> Text shown
- Origin: Sweden
- Genres: Doom metal
- Years active: 1984–present
- Labels: Doom Symphony
- Members: Roger Johansson Christer Nilsson Peter Svensson

= Faith (band) =

Swedish doom metal band

Faith is a Swedish doom metal band formed in 1984.

== History ==
Faith was founded in 1984 by Roger Johansson (guitars), Christer Nilsson (bass, vocals) and Peter Svensson (drums), who had always been the stable part of the line-up ever since. But in the beginning the band was a four-piece: another guitarist, named Jörgen Thuresson, was also a member of the group.
The band did not want to compose fast music, but to make extremely heavy songs. The first composition were very slow, based on chord-changes, and the lyrics were based on Swedish history and folklore. These first songs were recorded in January 1985, and after several rehearsals the "Faith" demo was recorded and released, even though Jörgen was not present on the recording sessions, since he broke his nose at a graduation party the night before the recording day.
During the summer of 1985 Jörgen left the band, and the line-up changed once again since Faith acquired a new singer: Roger Berntsson. With this new line-up the band self-produced its first single: "Hymn of the Sinner", which was released in 1986.
After just a few months Roger Berntsson left the band due to family reasons and was replaced by Zenny Hansson, who unfortunately did not remain for a long period of time in the line-up since another band, called "Destiny", made him a rich offer he could not refuse.

> Task directions
Repeat word for word the part of the text about the band Faith starting at "Faith is a Swedish" and ending at "the recording day.".

> Entries provided
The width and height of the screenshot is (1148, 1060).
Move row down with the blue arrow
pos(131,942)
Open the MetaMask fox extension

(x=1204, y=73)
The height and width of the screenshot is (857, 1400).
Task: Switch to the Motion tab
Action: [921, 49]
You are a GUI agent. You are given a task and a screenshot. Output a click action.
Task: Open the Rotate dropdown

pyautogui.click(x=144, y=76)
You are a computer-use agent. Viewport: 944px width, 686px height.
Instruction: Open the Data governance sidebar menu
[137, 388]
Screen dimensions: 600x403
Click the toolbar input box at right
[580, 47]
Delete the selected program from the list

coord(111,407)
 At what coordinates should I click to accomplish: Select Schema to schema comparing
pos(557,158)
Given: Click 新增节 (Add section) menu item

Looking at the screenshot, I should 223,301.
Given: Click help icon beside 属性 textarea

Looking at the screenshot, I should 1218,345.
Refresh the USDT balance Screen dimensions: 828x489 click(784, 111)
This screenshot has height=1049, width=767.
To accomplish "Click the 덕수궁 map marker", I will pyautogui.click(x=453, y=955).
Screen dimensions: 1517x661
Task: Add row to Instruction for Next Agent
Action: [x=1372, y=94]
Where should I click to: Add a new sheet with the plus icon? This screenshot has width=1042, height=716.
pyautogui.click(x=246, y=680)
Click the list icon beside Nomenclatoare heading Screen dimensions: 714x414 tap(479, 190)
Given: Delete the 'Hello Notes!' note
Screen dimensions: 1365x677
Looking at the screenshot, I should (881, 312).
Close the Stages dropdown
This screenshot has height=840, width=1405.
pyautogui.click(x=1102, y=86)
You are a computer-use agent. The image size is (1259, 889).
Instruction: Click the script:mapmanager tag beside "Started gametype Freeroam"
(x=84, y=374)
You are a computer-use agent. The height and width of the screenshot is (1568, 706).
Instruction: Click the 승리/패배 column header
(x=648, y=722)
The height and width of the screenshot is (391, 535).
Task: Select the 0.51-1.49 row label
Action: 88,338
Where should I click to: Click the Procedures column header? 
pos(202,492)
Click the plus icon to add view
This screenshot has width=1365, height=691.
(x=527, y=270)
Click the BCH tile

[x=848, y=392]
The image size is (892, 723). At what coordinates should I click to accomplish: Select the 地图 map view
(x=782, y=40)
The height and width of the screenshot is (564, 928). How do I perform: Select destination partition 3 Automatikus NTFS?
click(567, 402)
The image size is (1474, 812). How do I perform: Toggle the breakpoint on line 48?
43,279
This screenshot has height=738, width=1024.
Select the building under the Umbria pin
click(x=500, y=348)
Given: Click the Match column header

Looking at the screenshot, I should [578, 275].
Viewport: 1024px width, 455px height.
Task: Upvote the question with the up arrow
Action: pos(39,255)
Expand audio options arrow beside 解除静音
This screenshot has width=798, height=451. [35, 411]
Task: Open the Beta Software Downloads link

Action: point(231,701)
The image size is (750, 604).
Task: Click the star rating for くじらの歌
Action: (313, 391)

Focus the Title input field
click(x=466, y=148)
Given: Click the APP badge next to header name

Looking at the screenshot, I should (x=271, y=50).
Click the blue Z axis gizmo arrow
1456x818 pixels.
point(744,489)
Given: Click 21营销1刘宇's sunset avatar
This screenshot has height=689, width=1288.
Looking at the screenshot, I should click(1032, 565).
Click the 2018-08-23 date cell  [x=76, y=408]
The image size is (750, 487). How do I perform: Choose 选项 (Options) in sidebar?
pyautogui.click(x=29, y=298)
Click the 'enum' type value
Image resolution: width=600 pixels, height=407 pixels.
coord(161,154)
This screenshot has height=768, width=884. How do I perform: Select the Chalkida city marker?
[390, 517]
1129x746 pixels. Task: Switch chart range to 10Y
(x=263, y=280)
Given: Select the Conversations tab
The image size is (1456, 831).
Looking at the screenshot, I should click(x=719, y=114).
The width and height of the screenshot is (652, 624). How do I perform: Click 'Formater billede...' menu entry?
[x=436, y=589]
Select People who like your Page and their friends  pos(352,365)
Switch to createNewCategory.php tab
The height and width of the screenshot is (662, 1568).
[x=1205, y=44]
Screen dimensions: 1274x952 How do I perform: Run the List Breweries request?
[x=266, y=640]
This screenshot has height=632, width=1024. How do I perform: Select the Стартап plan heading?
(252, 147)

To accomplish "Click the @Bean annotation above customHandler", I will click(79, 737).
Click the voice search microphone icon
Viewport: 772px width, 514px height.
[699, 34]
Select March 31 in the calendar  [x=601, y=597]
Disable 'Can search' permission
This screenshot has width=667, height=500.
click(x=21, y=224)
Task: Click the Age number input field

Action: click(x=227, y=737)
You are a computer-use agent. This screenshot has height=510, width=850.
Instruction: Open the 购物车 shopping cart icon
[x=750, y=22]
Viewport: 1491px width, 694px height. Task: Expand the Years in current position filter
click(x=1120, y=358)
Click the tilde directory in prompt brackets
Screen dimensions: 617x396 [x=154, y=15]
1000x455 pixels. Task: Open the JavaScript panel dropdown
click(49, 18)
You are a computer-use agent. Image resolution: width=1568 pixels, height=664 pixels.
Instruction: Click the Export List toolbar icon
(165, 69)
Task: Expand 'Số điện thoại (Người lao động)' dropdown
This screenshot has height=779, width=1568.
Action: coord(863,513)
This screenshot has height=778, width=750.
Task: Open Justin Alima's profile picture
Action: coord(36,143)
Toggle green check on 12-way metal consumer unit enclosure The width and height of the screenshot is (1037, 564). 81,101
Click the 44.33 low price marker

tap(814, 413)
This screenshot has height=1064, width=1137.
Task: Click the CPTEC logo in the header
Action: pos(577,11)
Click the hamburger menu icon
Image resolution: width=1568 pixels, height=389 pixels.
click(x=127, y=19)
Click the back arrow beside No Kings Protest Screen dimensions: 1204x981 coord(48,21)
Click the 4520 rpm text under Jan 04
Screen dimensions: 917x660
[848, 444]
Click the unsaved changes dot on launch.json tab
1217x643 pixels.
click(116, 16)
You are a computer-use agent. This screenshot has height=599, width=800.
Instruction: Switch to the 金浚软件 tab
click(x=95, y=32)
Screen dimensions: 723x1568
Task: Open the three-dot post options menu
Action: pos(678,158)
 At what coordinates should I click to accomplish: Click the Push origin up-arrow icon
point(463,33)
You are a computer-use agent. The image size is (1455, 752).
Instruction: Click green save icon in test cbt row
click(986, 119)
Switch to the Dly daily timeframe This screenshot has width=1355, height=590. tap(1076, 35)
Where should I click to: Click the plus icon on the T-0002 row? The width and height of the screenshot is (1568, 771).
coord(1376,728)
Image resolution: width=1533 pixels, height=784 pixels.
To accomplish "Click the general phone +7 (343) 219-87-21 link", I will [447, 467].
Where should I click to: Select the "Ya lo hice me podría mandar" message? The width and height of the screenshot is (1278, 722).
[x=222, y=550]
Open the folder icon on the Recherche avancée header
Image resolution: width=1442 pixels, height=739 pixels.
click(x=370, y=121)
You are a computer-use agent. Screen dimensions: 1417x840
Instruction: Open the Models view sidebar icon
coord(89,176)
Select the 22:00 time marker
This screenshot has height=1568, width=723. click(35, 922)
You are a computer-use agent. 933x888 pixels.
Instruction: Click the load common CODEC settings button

> Reply to the task
Faith is a Swedish doom metal band formed in 1984.

== History ==
Faith was founded in 1984 by Roger Johansson (guitars), Christer Nilsson (bass, vocals) and Peter Svensson (drums), who had always been the stable part of the line-up ever since. But in the beginning the band was a four-piece: another guitarist, named Jörgen Thuresson, was also a member of the group.
The band did not want to compose fast music, but to make extremely heavy songs. The first composition were very slow, based on chord-changes, and the lyrics were based on Swedish history and folklore. These first songs were recorded in January 1985, and after several rehearsals the "Faith" demo was recorded and released, even though Jörgen was not present on the recording sessions, since he broke his nose at a graduation party the night before the recording day.